- Type: Regional park
- Location: Lake County, Florida, United States
- Nearest city: Clermont, Florida
- Coordinates: 28°38′49″N 81°42′35″W﻿ / ﻿28.64694°N 81.70972°W
- Created: 2014
- Operator: Lake County, Florida
- Open: Summer: 7:00am – Dusk
- Website: lakecountyfl.gov

= Green Mountain Scenic Overlook and Trailhead (Lake County, Florida) =

Park in Florida, United States

Green Mountain Scenic Overlook and Trailhead is a small county park located a short distance west of Lake Apopka. It is managed by Lake County.

==History==
The land for the Green Mountain Scenic Overlook and Trailhead was leased to Lake County from the St. Johns River Water Management District.
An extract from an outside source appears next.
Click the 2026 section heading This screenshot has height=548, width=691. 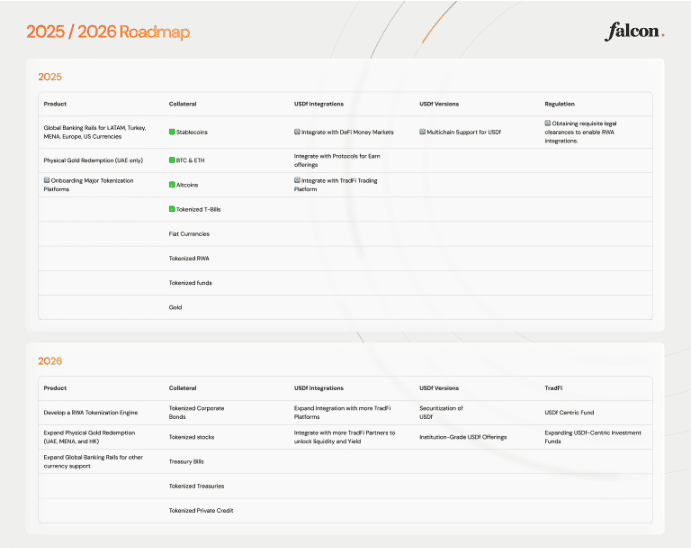[50, 361]
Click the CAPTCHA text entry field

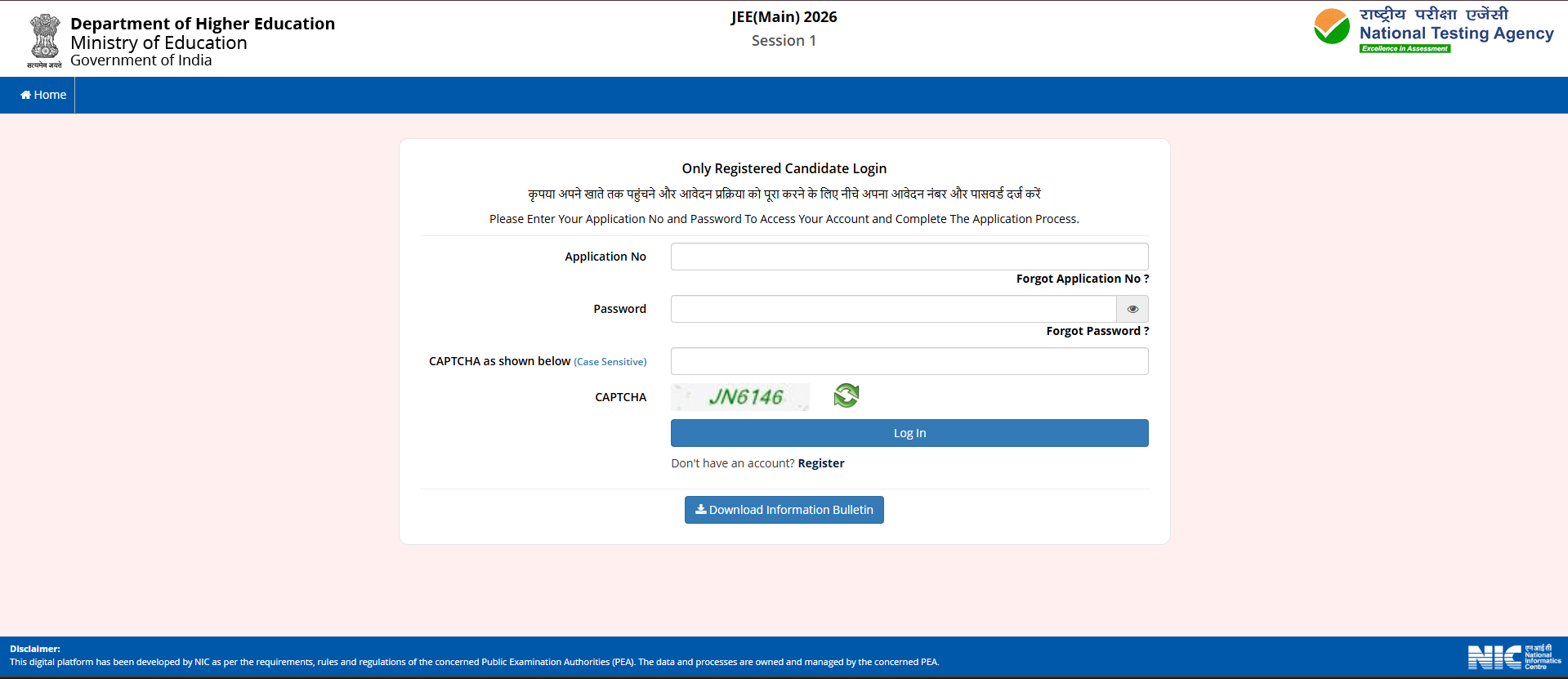(x=909, y=361)
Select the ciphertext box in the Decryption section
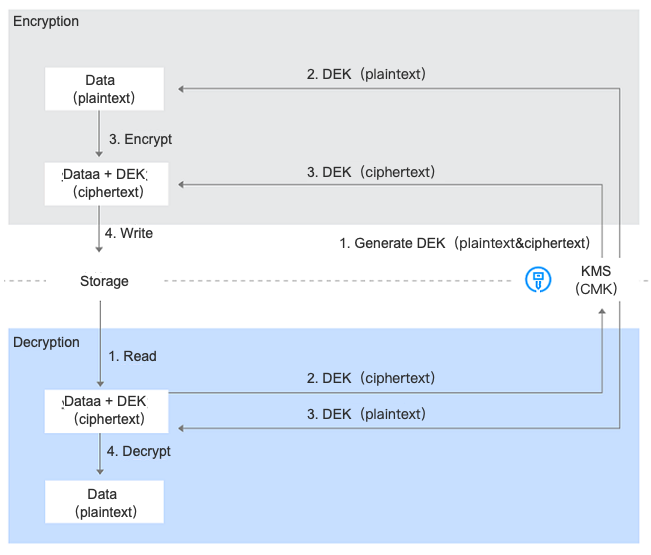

The overlook opened in October 2014, and connected to the Lake Apopka Loop Trail in 2015.

==Recreation==
The park contains a pavilion, educational kiosks, 0.4 mi of winding trail down to the trailhead for the Lake Apopka Loop Trail, and an observation tower 132 ft above sea level that provides views of Lake Apopka and the Orlando skyline.

==Wildlife==
At least 135 species of birds and nearly 20 species of butterflies have been seen at the overlook.

==Access and hours of operation==
Green Mountain Scenic Overlook and Trailhead is located at 20700 County Road 455, Montverde, Florida 34715. It is open daily, from 7:00am – Dusk.